Anthropic is winning the enterprise AI war by weaponizing code and regulation. Its newly confirmed Claude Mythos model represents a “step change” in reasoning and coding performance, deliberately aimed at heavy-duty tasks like software development and cybersecurity. On *All-In*, David Sacks argues this focus on coding was always a strategic bet on recursive self-improvement - the path to more advanced AI.
That technical lead is now translating into commercial dominance and political leverage. Anthropic reportedly added $6 billion to its annual run rate in a single month. Sacks warns the company is using this momentum to lobby for a Washington-led permissioning regime for AI, a move that would erect a regulatory moat around incumbents and stifle new competitors.
David Sacks, All-In with Chamath, Jason, Sacks & Friedberg:
- Anthropic is sort of the most AGI-pilled of all the frontier labs.
- They made this bet on coding as their way to get to recursive self-improvement.

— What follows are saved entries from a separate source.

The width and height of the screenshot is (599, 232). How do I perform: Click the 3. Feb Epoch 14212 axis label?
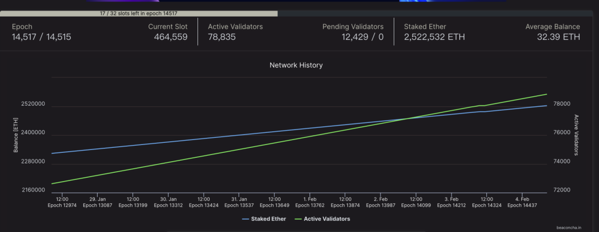click(451, 202)
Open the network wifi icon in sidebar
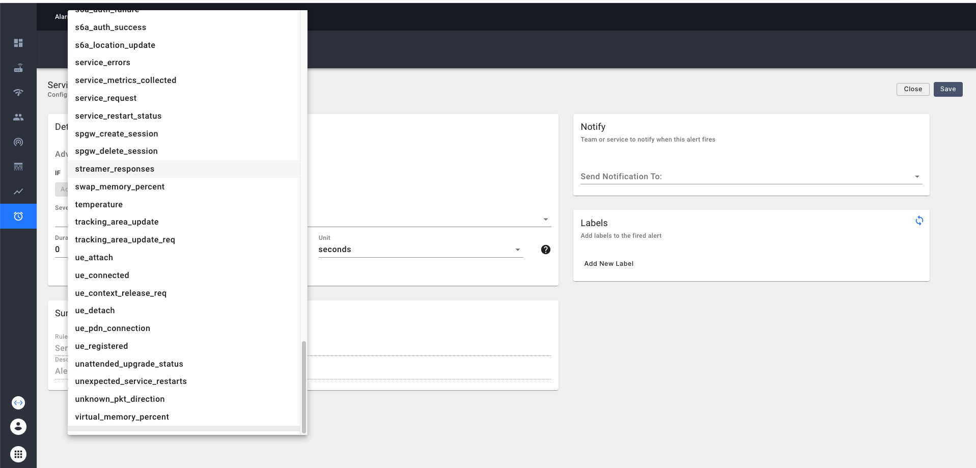976x468 pixels. [18, 92]
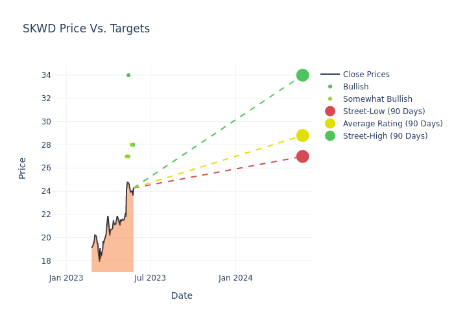Click the large red Street-Low chart marker
Image resolution: width=454 pixels, height=324 pixels.
coord(302,156)
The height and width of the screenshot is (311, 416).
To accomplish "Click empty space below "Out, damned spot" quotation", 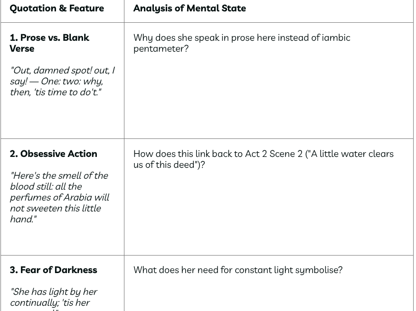I will pos(62,119).
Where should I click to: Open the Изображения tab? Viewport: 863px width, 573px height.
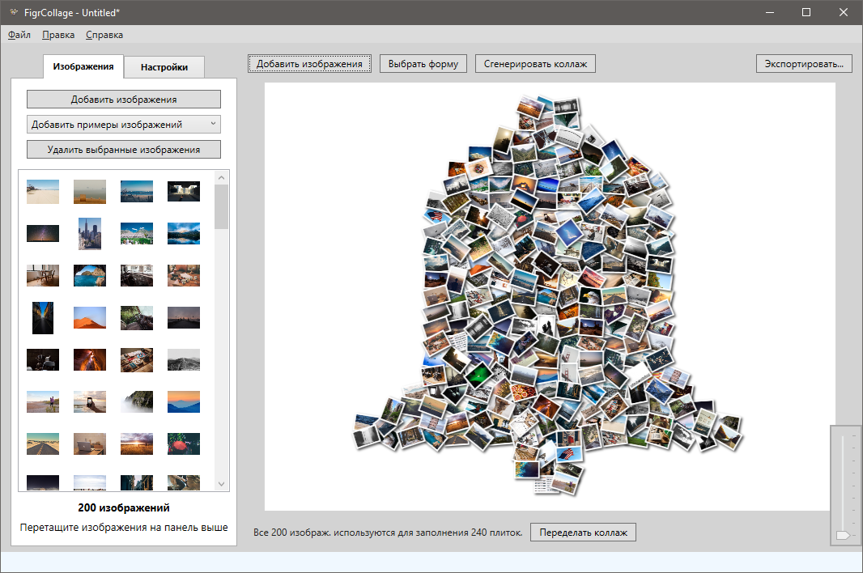pos(83,66)
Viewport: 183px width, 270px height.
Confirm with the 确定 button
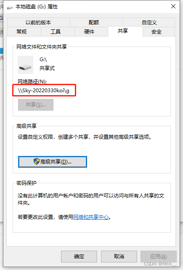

While Anthropic fortifies its position, OpenAI is retreating from risky consumer frontiers. It has shelved plans for an “adult mode” after safety systems showed a 12% failure rate and advisors warned of emotional dependency. Leadership is now consolidating around enterprise sales and coding - directly invading Anthropic’s core territory.

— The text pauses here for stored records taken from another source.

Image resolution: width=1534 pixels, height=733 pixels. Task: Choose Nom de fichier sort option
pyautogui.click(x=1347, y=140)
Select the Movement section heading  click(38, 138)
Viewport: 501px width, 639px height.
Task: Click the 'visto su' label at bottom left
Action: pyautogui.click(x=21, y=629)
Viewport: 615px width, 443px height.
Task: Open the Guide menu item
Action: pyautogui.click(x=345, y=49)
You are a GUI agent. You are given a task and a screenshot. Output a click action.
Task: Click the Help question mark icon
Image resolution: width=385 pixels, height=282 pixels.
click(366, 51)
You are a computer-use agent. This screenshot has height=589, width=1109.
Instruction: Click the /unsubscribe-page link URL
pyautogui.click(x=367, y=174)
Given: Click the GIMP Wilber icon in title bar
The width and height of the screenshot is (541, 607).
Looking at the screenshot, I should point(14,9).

The two giants are running parallel but distinct races. Chamath Palihapitiya notes that OpenAI’s revenue is roughly three-quarters consumer subscriptions, while Anthropic’s is almost the exact opposite, dominated by developer and enterprise API usage. This divergence defines their strategies: OpenAI owns the user, Anthropic owns the workflow.

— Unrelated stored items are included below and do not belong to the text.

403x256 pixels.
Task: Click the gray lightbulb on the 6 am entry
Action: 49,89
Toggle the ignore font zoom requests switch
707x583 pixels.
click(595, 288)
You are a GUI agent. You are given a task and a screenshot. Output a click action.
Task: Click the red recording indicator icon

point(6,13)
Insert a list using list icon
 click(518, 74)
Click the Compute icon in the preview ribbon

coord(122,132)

Chamath Palihapitiya, All-In with Chamath, Jason, Sacks & Friedberg:
- OpenAI is three-quarters consumer subscriptions and a quarter API.
- Anthropic is almost the exact opposite.
Google and Shopify are pursuing different paths to adoption. Google’s Gemini 3.1 Flash Live enables continuous voice dialogue for future AI agents, while Shopify’s Tinker app offers 100 free AI tools to merchants. As Nathaniel Whittemore noted on *The AI Daily Brief*, lowering the cost and friction for small businesses helps frame AI as a tool for income growth, not just a job-killing threat.
The underlying pressure is the race to the public markets. Rumors suggest Anthropic is eyeing an IPO as early as October, with Sam Altman wanting OpenAI to go first. This impending liquidity crunch is forcing both companies to prioritize immediately profitable enterprise tools over speculative consumer features.
The result is a market crystallizing around two poles: one leveraging technical excellence and regulatory capture, the other retrenching from consumer risk. The battle for AI dominance is no longer just about model capabilities - it’s about which business model can survive the scrutiny of Wall Street and Washington.